Extracted records:
· · · ·
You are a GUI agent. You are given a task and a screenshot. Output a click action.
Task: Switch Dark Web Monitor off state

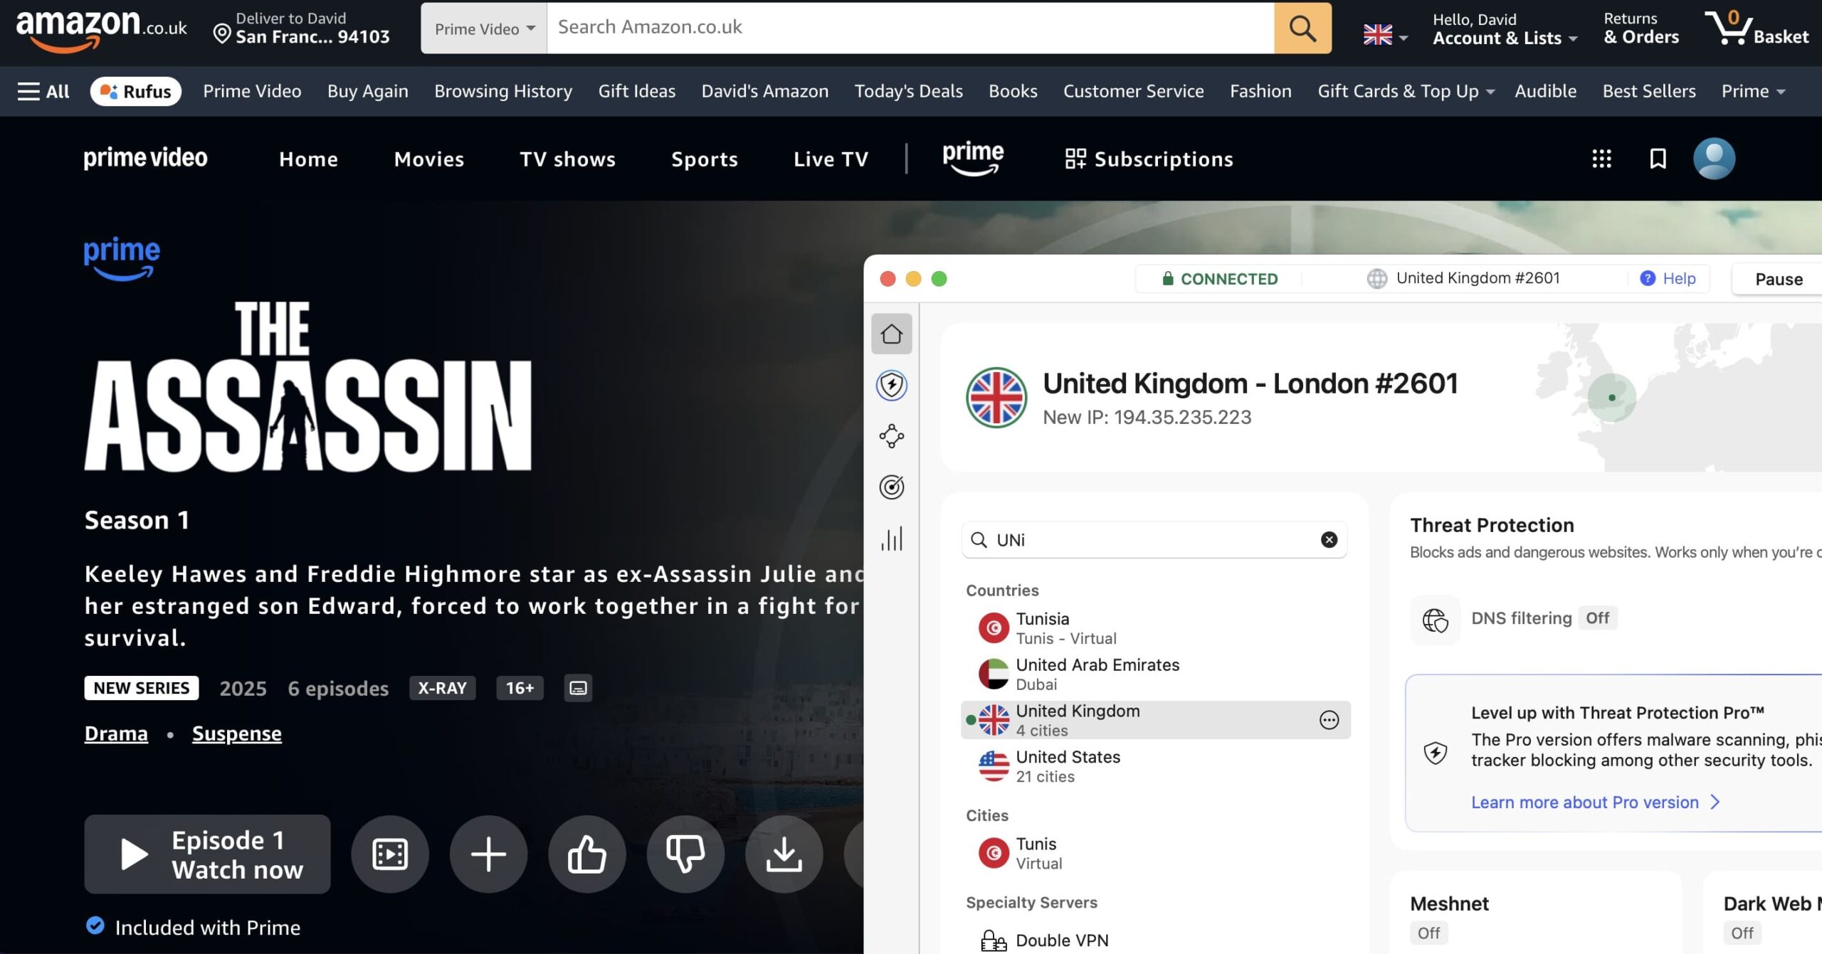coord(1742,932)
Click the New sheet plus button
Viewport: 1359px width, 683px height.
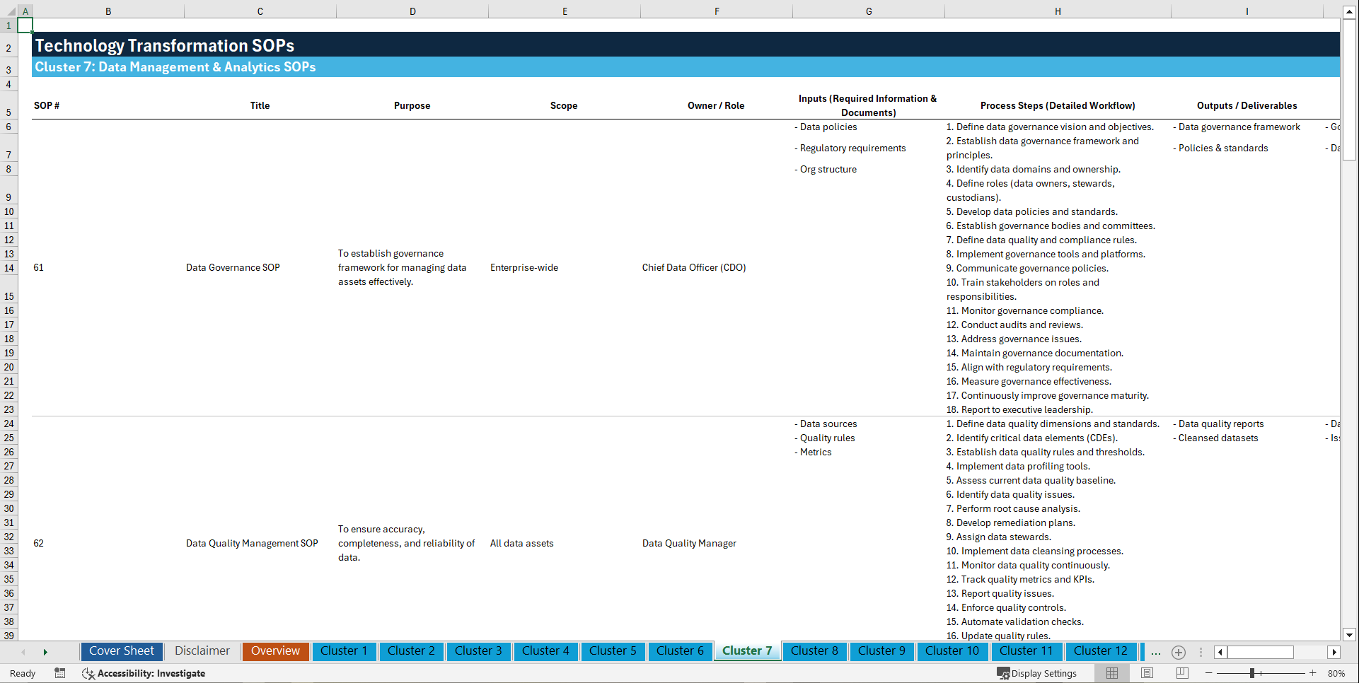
· · · ·
About this task =>
Exactly the lines from the one containing "Click the New sheet plus button" to the final line of the entries are wanted; please write them out, both ends included, but not the pictures.

Task response =>
Click the New sheet plus button
Viewport: 1359px width, 683px height.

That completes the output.